Once you start trudging down that long, dark tunnel that public process often becomes, looking for a glimmer of light at the end can test one’s patience and confidence in the system.
It’s more or less an axiom of government that, even at the local level where process is not as ponderous as in the Legislature or Congress, less-urgent things can be done relatively quickly while the important things with long-term consequences take time.
Such has been the case with two major issues in the Town of Twisp, both of them generally related to the question of available and affordable housing in the growing community.
For more than a year, the Planning Commission and Town Council have been shepherding the progress of the proposed Orchard Hills planned development, for which the applicant is seeking preliminary approval, and potential revisions in the town codes regulating the conversion of existing residences to overnight lodging use — or as the Planning Commission is now calling them, short-term vacation rentals.
Both have been followed with intense public interest.

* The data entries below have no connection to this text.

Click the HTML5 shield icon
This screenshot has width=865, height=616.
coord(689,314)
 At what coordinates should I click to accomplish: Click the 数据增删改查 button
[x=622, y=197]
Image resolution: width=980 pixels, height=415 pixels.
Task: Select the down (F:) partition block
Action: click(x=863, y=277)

The Planning Commission’s 400-plus page report recommending preliminary approval of the Orchard Hills proposal, with a long list of requirements that must be met to achieve final approval, includes dozens of oral and written comments, mostly from town residents. Every commission or council meeting with Orchard Hills on the agenda has been well-attended, even when the public could not comment.
Public interest and involvement in the overnight housing discussion has been similarly impressive. Residents initially raised the issue and pretty much insisted on town response and action. They have tracked the process resolutely. An ad hoc citizen committee was formed to help the Planning Commission come up with ideas and possible approaches for handling the overnight housing question.
In each case, the heavy lifting has been done by the Planning Commission’s volunteer members and the town’s part-time planning staff. Planned development applications have their own prescribed sequence of steps, including public hearings. The overnight housing issue bumped along, sidetracked by other Planning Commission tasks, until the council prioritized it after a year-long moratorium moved the town no closer to resolution.
Resolution made a noteworthy appearance at last week’s Town Council meeting, where both the Planning Commission’s recommendations for the Orchard Hills application and its proposed revisions to the overnight housing codes hunkered down on the same agenda. Dealing with both lengthy commission documents’ many detailed recommendations and findings required a marathon session (by Twisp Council standards) of three-and-a-half hours, including a rare intermission.
But hang on. We’re not quite out of the tunnel yet.
After all the Planning Commission’s work, it’s up to the council to make final decisions, and that rarely happens without some changes. Commission members must sometimes feel that, after the time and effort they put in, they are being second-guessed at the last moment when the council rejects or alters the commission’s recommendations.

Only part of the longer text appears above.